The model uses a Mixture-of-Experts architecture with 64 experts and activates 8 experts per token. It uses a combination of sliding-window and full attention layers, with a context length of 131,072 tokens.

This is the long-context base, produced from Mellum2-12B-A2.5B-Base-Pretrain by a layer-selective YaRN extension stage that re-maps RoPE frequencies on the global-attention layers only. It is the shared starting point for the released Instruct and Thinking variants.

Mellum2 Model Family

This repository contains one checkpoint from the Mellum2 family.

Checkpoint Description
Base Pretrain Base checkpoint before long-context extension
Base Final base model
Instruct SFT Supervised instruction-tuned checkpoint
Thinking SFT Supervised thinking checkpoint
Instruct RL-tuned instruction model
Thinking RL-tuned thinking model

Model Overview

Mellum2 Base has the following features:

  • Number of Layers: 28
  • Hidden Size: 2304
  • Intermediate Size: 7168
  • MoE Intermediate Size: 896
  • Number of Experts: 64
  • Number of Activated Experts: 8
  • Number of Attention Heads (GQA): 32 for Q and 4 for KV
  • Context Length: 131,072
  • Sliding Window: 1,024
  • Vocabulary Size: 98,304
  • Precision: bfloat16

Serving with vLLM

vllm serve JetBrains/Mellum2-12B-A2.5B-Base --max-model-len 131072

Quickstart

Text-Only Input (base model — use the completions endpoint, not chat)

from openai import OpenAI
# Configured by environment variables
client = OpenAI()

completion = client.completions.create(
    model="JetBrains/Mellum2-12B-A2.5B-Base",
    prompt="def fibonacci(n):\n    ",
    max_tokens=81920,
    temperature=0.6,
    top_p=0.95,
    extra_body={
        "top_k": 20,
    },
)
print("Completion:", completion)

Evaluation

Mellum2 Base pretraining results compared with similarly-sized open base models. All values are self-reported by JetBrains.

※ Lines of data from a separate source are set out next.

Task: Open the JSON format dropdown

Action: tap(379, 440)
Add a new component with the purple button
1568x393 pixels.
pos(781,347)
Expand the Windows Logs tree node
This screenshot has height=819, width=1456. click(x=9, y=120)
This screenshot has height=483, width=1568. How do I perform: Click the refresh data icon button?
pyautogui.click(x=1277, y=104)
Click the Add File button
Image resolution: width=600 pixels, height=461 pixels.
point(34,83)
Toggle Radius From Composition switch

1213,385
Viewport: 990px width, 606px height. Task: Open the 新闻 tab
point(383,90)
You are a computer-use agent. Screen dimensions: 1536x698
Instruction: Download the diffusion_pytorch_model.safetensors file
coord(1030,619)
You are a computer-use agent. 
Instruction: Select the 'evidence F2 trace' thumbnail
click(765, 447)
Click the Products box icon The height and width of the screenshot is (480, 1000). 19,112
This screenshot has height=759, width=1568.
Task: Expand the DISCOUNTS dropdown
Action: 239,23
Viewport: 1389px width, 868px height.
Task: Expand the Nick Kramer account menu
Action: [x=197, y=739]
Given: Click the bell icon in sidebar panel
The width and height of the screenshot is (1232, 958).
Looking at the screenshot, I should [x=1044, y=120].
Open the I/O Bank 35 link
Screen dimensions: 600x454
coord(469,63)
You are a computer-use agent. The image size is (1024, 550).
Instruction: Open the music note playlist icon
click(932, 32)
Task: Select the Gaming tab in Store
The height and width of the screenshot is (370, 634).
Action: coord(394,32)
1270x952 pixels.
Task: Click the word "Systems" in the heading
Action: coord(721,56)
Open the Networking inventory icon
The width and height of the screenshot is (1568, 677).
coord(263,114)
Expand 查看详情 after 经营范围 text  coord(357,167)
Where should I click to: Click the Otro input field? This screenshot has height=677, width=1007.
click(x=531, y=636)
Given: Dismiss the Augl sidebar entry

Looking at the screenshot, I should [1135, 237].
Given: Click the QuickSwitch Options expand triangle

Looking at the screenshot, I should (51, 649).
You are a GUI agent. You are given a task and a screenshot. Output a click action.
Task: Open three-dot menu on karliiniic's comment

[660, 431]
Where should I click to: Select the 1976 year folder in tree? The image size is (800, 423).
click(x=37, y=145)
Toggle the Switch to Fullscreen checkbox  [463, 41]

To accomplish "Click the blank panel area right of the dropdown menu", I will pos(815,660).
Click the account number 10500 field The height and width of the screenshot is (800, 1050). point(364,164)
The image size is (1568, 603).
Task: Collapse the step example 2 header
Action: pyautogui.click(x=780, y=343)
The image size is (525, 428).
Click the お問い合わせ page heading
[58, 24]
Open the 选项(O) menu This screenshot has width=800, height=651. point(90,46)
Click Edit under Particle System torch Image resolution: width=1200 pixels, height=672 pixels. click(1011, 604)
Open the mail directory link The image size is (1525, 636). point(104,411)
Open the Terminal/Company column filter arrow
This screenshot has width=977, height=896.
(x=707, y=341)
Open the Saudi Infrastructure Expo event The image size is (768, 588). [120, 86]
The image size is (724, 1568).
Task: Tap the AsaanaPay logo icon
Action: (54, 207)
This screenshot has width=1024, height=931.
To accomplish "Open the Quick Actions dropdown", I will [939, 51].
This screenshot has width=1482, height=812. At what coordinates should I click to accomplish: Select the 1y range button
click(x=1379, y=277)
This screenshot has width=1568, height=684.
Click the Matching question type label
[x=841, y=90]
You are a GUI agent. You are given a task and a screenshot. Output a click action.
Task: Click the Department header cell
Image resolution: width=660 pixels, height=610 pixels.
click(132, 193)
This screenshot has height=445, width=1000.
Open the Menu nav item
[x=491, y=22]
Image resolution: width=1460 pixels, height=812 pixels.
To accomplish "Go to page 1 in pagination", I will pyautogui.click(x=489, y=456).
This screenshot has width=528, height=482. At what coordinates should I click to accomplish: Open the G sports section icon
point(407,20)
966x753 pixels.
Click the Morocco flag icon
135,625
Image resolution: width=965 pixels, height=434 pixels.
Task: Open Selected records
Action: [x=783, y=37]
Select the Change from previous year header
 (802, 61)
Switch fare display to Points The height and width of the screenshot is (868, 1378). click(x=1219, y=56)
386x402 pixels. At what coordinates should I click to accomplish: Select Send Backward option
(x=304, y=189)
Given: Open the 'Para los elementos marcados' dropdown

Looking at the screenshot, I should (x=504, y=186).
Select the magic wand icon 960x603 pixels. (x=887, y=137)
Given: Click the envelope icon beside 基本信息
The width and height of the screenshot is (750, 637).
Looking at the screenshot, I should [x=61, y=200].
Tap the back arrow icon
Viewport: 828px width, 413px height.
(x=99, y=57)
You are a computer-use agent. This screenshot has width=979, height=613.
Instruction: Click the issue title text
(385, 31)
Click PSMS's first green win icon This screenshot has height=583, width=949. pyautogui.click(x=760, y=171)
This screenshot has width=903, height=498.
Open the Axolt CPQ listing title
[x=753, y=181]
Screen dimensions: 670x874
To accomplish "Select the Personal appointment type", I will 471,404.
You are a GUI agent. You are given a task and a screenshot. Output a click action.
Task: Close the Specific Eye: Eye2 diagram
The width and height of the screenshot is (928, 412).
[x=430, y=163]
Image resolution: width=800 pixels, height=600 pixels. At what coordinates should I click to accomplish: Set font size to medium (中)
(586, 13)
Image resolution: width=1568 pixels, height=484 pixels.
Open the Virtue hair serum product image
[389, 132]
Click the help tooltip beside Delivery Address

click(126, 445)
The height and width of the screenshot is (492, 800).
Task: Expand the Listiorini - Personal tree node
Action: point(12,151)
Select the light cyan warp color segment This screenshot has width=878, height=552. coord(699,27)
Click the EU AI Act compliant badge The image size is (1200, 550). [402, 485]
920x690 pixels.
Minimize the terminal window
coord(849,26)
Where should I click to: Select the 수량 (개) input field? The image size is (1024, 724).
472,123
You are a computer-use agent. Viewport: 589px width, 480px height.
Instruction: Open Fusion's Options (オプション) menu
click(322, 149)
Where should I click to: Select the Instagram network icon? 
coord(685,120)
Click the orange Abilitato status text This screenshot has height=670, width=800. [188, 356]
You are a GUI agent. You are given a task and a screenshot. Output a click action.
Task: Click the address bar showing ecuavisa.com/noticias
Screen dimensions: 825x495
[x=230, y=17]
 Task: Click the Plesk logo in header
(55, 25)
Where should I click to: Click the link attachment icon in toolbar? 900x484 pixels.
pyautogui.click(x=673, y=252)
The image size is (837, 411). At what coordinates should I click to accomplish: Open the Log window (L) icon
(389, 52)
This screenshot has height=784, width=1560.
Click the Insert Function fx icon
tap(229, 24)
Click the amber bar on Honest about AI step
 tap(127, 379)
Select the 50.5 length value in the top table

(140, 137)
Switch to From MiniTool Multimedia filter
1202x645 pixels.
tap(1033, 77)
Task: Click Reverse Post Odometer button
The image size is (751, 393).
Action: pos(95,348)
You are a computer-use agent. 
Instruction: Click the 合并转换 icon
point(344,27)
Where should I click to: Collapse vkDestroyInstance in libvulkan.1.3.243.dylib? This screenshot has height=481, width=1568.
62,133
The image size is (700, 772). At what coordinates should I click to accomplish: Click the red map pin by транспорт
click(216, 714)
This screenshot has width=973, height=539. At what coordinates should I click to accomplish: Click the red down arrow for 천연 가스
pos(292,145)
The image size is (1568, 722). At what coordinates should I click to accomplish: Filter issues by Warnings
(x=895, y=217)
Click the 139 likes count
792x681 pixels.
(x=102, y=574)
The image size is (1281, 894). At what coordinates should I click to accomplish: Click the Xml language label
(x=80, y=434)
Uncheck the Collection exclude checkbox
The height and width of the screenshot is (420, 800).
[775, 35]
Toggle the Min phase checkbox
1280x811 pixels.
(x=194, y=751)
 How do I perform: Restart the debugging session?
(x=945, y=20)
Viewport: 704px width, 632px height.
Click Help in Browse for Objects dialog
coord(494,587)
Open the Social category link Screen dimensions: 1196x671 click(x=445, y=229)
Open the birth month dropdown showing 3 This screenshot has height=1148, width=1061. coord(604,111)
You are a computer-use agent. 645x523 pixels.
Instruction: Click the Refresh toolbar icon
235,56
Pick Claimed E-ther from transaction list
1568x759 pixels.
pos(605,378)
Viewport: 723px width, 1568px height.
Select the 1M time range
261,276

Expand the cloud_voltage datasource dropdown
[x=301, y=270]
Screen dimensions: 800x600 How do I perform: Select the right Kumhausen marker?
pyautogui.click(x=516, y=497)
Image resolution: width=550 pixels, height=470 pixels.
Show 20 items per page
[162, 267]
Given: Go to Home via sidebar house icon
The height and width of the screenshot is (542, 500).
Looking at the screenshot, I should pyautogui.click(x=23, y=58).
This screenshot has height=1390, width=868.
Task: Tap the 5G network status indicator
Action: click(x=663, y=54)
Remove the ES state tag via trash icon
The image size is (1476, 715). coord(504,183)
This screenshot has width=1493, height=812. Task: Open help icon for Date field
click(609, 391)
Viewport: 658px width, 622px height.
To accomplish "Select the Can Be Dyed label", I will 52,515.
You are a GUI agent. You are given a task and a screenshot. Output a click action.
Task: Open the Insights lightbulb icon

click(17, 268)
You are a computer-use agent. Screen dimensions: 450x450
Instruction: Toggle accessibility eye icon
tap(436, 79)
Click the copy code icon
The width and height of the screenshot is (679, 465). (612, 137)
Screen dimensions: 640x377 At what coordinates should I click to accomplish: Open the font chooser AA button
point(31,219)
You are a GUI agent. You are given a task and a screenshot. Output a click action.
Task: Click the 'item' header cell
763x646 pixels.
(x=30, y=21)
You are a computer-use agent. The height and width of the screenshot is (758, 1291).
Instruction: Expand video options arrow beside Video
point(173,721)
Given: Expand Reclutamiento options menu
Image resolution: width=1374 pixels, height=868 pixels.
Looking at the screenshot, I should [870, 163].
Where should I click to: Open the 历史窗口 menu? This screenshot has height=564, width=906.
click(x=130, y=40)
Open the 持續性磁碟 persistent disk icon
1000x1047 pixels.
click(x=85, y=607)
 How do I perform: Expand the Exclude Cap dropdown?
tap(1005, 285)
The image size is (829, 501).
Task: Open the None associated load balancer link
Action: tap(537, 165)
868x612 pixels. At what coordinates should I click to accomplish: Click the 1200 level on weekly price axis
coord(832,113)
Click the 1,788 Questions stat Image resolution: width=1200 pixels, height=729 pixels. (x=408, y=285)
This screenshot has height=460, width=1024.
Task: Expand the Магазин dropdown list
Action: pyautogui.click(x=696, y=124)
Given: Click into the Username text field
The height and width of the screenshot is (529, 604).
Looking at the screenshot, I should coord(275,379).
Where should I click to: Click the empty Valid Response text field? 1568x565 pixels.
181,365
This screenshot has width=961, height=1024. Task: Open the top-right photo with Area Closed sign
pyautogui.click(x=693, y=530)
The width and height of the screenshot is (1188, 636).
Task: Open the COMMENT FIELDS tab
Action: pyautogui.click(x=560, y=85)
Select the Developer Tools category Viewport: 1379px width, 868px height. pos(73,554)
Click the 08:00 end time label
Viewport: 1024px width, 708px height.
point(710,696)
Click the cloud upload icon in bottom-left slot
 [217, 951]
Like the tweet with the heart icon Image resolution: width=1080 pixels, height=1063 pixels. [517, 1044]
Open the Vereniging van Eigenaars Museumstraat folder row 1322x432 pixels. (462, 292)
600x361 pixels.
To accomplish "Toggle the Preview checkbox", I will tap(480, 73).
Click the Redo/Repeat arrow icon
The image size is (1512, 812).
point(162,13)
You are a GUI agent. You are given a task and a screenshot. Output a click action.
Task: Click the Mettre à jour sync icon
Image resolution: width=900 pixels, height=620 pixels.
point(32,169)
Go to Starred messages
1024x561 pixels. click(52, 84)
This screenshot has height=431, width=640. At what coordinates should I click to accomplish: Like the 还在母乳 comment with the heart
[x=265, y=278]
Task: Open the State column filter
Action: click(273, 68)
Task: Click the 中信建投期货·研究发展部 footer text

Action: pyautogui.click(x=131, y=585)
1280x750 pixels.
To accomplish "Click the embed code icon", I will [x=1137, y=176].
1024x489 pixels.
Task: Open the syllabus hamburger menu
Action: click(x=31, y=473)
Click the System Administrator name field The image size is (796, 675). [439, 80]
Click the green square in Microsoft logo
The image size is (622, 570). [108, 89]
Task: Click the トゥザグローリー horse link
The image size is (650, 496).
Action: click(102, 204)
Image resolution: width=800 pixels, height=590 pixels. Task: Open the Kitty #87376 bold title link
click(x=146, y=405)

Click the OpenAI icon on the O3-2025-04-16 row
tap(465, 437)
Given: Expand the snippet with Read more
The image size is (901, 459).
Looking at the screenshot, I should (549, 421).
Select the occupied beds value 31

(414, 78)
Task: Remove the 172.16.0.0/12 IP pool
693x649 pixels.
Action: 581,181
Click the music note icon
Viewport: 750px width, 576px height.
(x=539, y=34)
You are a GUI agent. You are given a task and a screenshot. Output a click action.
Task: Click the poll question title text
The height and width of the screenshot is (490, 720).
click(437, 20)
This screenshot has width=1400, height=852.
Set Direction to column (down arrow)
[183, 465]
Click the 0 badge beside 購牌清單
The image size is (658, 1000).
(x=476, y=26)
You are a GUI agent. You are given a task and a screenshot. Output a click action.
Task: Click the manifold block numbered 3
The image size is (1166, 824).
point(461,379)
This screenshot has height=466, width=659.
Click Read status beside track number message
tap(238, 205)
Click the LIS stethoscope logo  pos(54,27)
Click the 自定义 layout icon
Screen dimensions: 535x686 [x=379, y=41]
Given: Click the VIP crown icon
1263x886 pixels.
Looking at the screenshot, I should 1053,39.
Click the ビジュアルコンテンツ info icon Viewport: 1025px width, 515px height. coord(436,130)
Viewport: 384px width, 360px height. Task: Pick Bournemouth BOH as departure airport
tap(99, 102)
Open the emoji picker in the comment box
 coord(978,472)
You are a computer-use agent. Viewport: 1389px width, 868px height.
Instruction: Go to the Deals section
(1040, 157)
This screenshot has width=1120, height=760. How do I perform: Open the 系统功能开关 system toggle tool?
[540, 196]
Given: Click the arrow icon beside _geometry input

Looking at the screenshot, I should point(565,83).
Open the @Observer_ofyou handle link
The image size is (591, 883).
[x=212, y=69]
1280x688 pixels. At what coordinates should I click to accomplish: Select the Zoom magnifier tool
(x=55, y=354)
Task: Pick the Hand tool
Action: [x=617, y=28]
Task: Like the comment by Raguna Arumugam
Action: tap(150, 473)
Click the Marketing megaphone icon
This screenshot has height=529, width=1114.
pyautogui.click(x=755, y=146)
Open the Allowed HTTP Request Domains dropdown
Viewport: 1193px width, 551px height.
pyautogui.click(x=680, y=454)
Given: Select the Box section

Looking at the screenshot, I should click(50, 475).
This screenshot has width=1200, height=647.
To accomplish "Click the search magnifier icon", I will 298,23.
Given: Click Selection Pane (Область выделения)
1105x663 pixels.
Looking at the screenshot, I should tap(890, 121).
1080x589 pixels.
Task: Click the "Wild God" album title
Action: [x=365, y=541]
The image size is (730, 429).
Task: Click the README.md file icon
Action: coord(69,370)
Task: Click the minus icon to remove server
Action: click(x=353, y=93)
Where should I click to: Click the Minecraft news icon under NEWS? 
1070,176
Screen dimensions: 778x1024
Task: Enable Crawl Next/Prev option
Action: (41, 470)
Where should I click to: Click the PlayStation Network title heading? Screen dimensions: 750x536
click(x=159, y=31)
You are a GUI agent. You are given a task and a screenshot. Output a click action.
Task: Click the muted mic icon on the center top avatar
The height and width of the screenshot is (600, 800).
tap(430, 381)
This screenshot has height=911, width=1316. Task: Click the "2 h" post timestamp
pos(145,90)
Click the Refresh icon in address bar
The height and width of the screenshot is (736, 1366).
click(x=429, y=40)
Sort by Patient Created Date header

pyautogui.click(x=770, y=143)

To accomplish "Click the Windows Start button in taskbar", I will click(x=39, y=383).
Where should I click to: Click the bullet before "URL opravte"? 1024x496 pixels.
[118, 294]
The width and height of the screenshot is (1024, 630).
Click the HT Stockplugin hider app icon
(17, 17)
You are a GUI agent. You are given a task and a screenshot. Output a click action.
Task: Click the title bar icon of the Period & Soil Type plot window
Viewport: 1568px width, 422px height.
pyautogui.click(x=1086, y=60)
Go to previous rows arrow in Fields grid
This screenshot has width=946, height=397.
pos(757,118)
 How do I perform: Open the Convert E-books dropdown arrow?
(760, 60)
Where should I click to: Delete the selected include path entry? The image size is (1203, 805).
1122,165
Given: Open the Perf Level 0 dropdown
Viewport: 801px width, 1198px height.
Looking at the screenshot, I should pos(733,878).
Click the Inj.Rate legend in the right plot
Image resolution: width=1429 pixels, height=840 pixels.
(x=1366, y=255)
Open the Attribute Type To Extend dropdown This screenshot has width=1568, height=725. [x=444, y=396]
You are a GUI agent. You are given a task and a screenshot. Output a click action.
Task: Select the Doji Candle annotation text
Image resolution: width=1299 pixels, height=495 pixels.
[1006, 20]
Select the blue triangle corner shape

Benchmark Mellum2 (12B-A2.5B) OLMo-3 (7B) Qwen2.5 (7B) Qwen3 (4B) Qwen3.5 (4B)
Code Generation
HumanEval 41.5 45.1 55.5 57.3 50.0
HumanEval+ 37.2 39.6 47.0 51.2 43.9
MBPP 62.4 50.6 63.6 67.0 52.2
MBPP+ 61.4 52.9 64.0 64.5 55.0
MultiPL-E (7 langs) 21.0 10.0 19.2 26.0 12.1
CRUXEval-I 45.4 38.8 44.0 44.6 49.1
CRUXEval-O 43.9 36.6 42.9 43.5 43.2
Knowledge & Reasoning
MMLU 70.9 62.1 71.8 71.1 74.2
MMLU-Pro 59.3 34.5 48.6 51.5 52.4
BBH 74.9 63.6 69.0 71.3 80.2
ARC-Challenge 53.5 53.6 51.3 51.2 54.9
HellaSwag 73.7 74.2 78.9 73.7 75.3
WinoGrande 65.5 69.5 73.3 71.2 70.8
TruthfulQA MC2 44.5 47.0 56.4 53.5 52.1
Math & Science
GSM8K 81.7 73.5 81.9 82.0 80.1
MATH 10.0 18.7 24.6 27.7 25.3
GPQA Diamond 31.3 28.8 32.8 36.9 41.4
GPQA Main 35.0 27.9 34.2 36.8 40.2

For more details, see the Mellum2 Technical Report.

License

Released under the Apache 2.0 license.